Sebuah tamparan berhasil mengenai pipinya hingga kemerahan. Emosiku memuncak karena baru kali ini istriku berani menjawab dan lancang kepadaku. Kalaupun itu telpon dari Ibuku, dia tidak berhak mengangkat telepon. Dia hanya orang lain yang diikat dengan tali pernikahan bersamaku.

Kulihat dia menangis sambil mengusap pipinya, aku benar-benar muak melihat dramanya. Segera aku berpakaian dan pergi ke tempat pengajian, karena hari ini ada acara yang sudah lama aku tunggu.

Pengajian kali ini diisi oleh ustadz terkenal yang sudah berhasil menerapkan poligami di bahtera rumah tangganya sendiri. Bahkan keempat istrinya juga ikut turut serta, mereka jalan bergandengan dengan mesra seakan tidak mau terpisah. Istri pertama dan kedua berdiri di sebelah kiri dan kanan. Sementara istri ketiga dan keempat berjalan di belakang sang ustadz.

Seluruh peserta lelaki duduk di dalam masjid sementara untuk peserta perempuan duduk di tempat terpisah yang disekat dengan kain. Kami diberikan lembaran kertas berisi biodata yang harus kami isikan, mulai dari nama, alamat, pekerjaan, pendidikan, serta kriteria istri idaman. Begitupun peserta perempuan juga diminta mengisi biodata seperti kami.

Aku menulis dengan lengkap apa saja kriteria istri idamanku. Untuk mengikuti acara ini, aku harus membayar Rp. 250.000,- sementara peserta perempuan tidak perlu membayar. Aku benar-benar kagum dengan para perempuan di ruang sebelahku, karena mereka memahami aturan poligami bahkan siap dipoligami.

Acara berlangsung selama tiga jam lamanya, sementara panitia sibuk memilah-milah biodata yang kami isi dan akan dicocokkan. Sampai akhirnya, pengumuman proses perjodohan lewat ta'aruf dimulai. Satu persatu nama lelaki dipanggil untuk menghadap panitia. Aku merasa was-was karena namaku belum juga dipanggil, apa jangan-jangan tidak ada perempuan yang mau dipoligami denganku karena statusku yang masih pengangguran.

Hampir satu jam aku menunggu, dan akhirnya tinggal aku yang tersisa. Salah seorang panitia memanggilku.

"Abu Fauzan."

"Ya." Aku berdiri dan langsung datang dengan semangat.

"Maaf Pak, tidak ada ukhti yang bersedia dipoligami dengan Bapak."

Dahiku berkerut, bagaikan bom Nagasaki hatiku hancur berkeping-keping.

"Tidak mungkin! Saya pria ter-handsome sejagat raya! Bagaimana mungkin semua ukhti menolak saya!"

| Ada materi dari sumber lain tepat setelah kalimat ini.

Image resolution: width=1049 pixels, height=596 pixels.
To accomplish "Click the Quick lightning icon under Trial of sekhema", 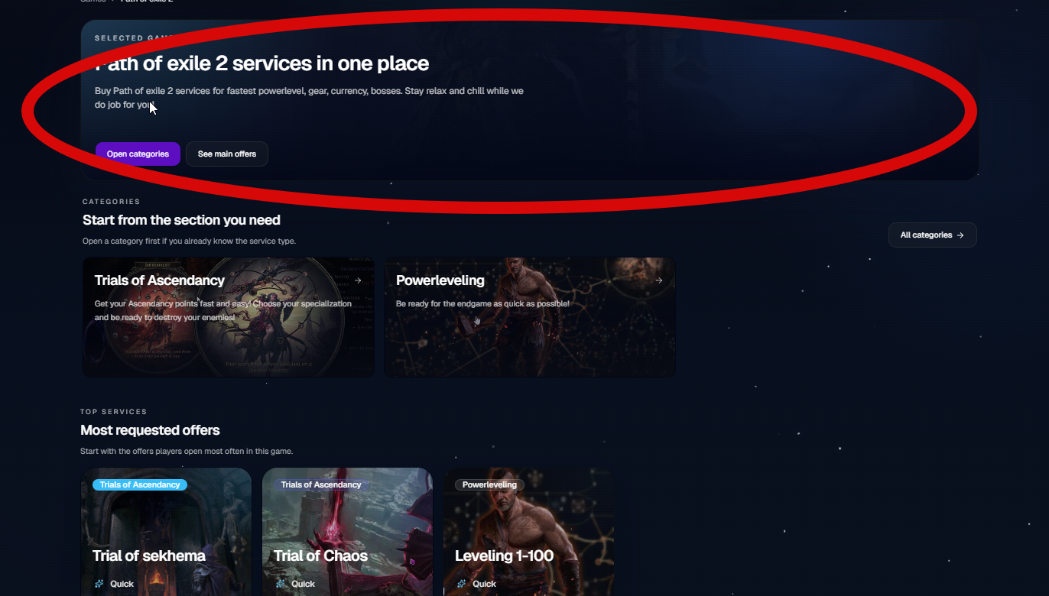I will click(99, 584).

Ku lihat panitia tersebut hanya tersenyum dan kemudian menunjukkan biodata yang ku isi barusan.

"Ini, Pak dari segi finansial Bapak dianggap tidak lolos untuk mendapatkan calon istri. Karena kewajiban suami adalah menafkahi istri."

Aku mengambil kertas tersebut dan langsung merobeknya. Sempat kulihat para panitia yang lain senyum-senyum dan berbisik sesaat aku akan pergi.

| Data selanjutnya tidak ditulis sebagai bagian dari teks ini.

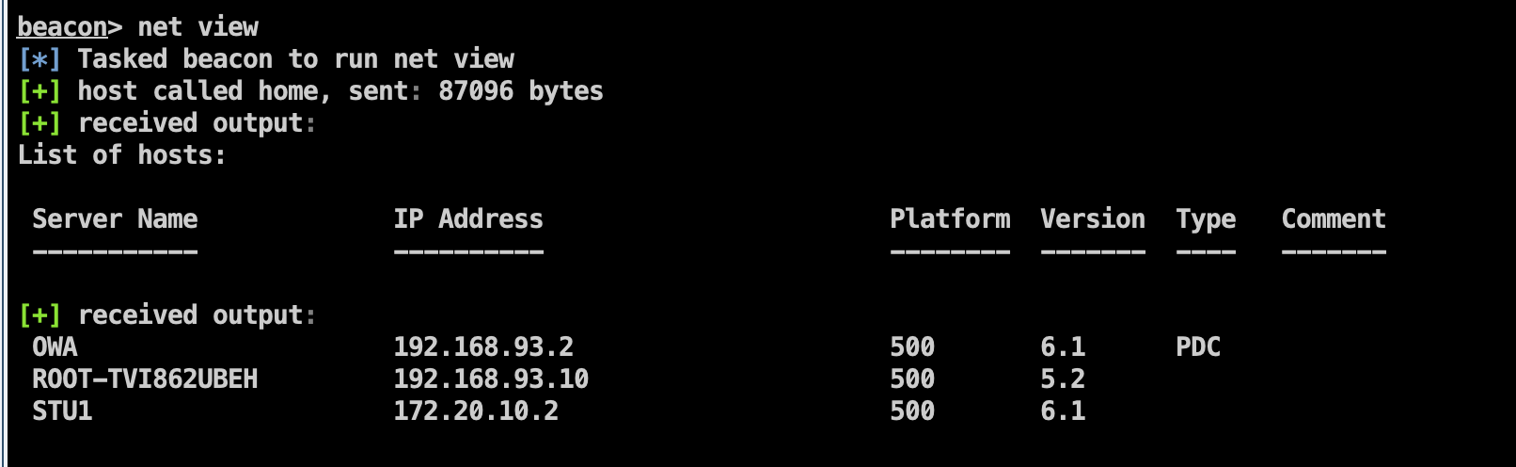Viewport: 1516px width, 467px height.
Task: Click the STU1 server name
Action: (x=62, y=411)
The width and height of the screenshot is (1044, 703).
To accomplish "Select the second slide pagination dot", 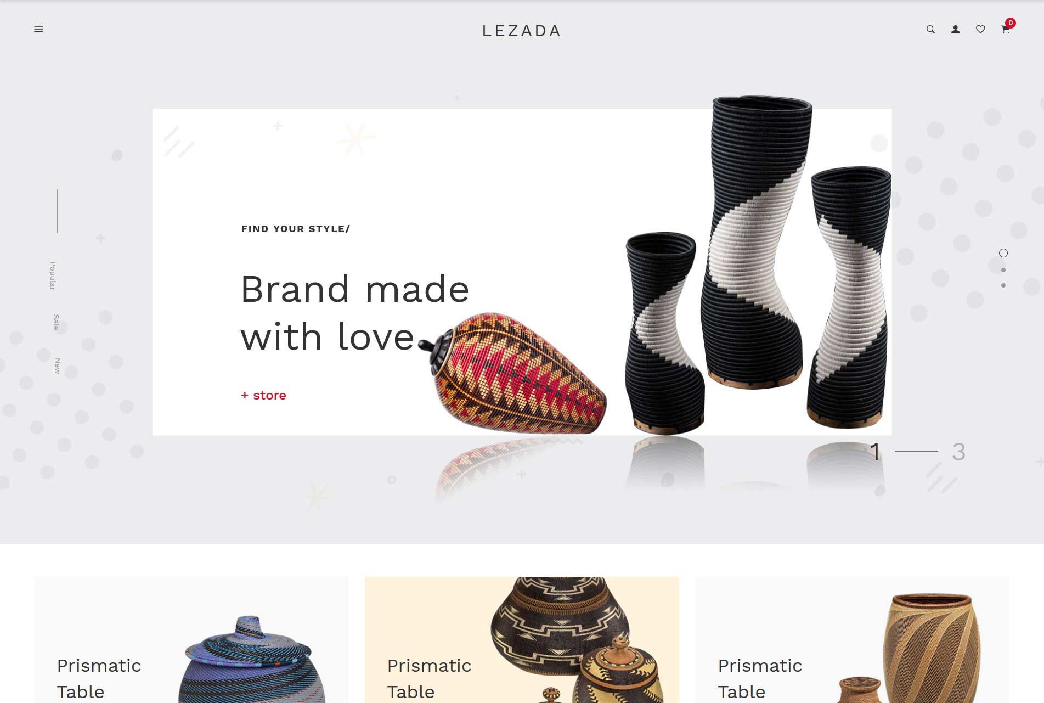I will coord(1003,270).

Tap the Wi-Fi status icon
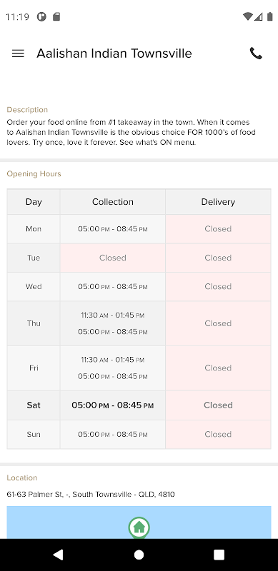(x=247, y=16)
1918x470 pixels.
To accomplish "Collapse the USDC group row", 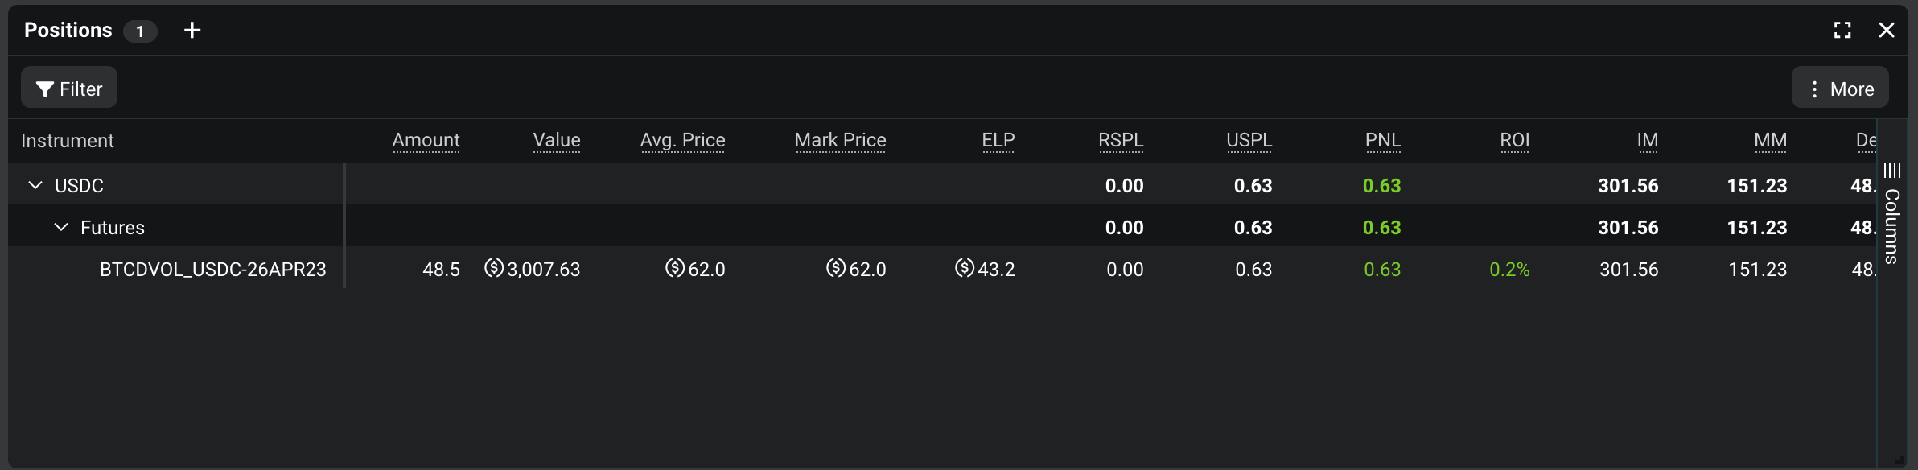I will [x=35, y=185].
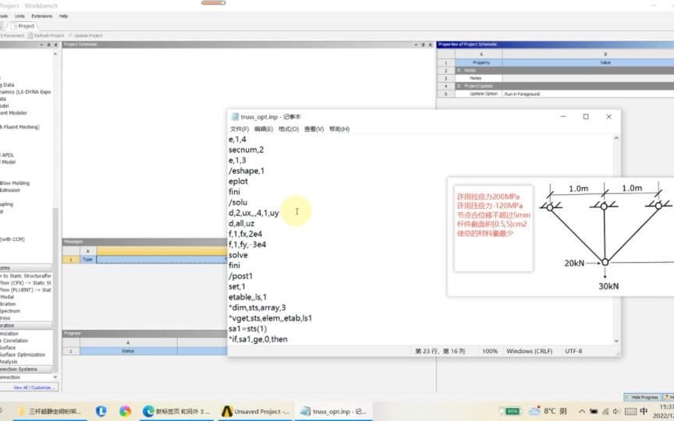Toggle the Chinese input method indicator

pos(644,411)
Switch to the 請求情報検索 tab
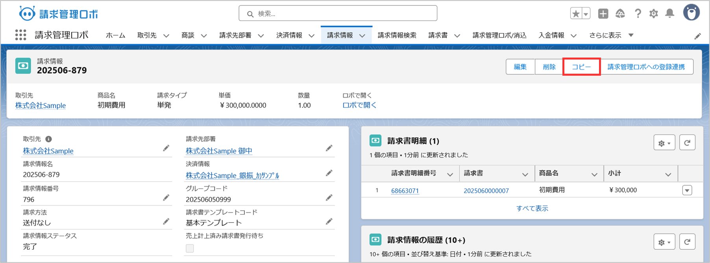 click(x=397, y=35)

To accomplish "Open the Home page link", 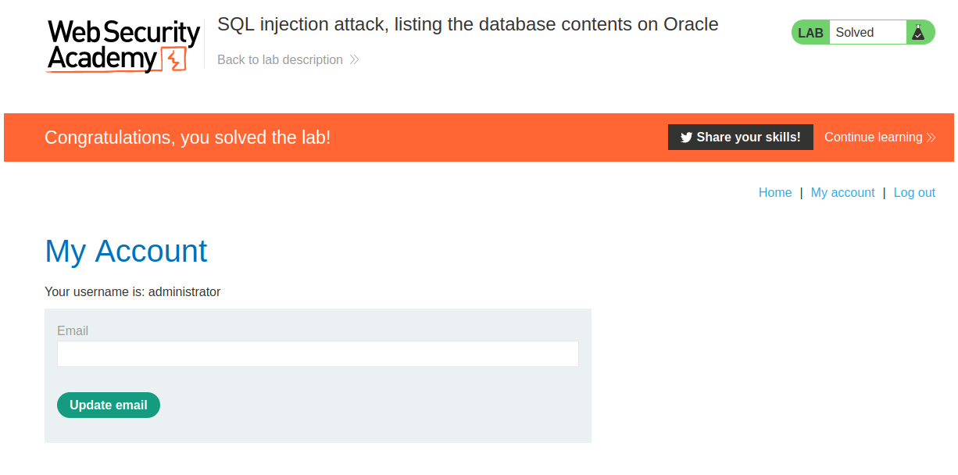I will [x=774, y=193].
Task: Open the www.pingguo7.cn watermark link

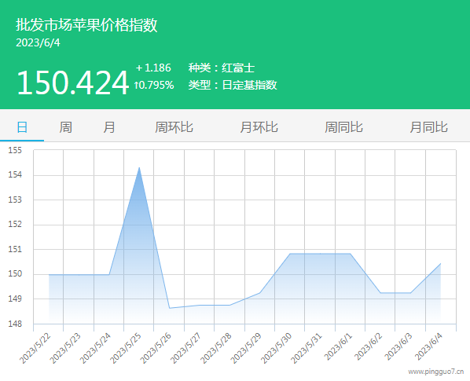Action: (x=436, y=372)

"Ah! Sialan!!! Perempuan sekarang pada matre semua!" Teriakku di depan masjid yang menjadi tontonan orang-orang yang kebetulan lewat.

Aku menstater motor dan menuju taman kota. Di taman kota, aku mengecek ponselku siapa tau Riana membalas pesanku. Ku lihat motif lewat messenger dan ternyata Riana membalas pesan yang ku kirim semalam.

'Waalaikum salam, saya bersedia ta'aruf dan menjadi istri ustadz. Jika ustadz berkenan boleh langsung ke rumah orang tua saya untuk melamar saya. Jalan Raya Cimahi no 212.'

Aku tersenyum dan segera mengetik pesan balasan.

'Alhamdulilah, besok saya akan datang untuk melamar ukhti.'

Yes! Aku berteriak girang dan langsung bersujud di tanah, tidak kupedulikan orang-orang yang melihatku dengan tatapan aneh.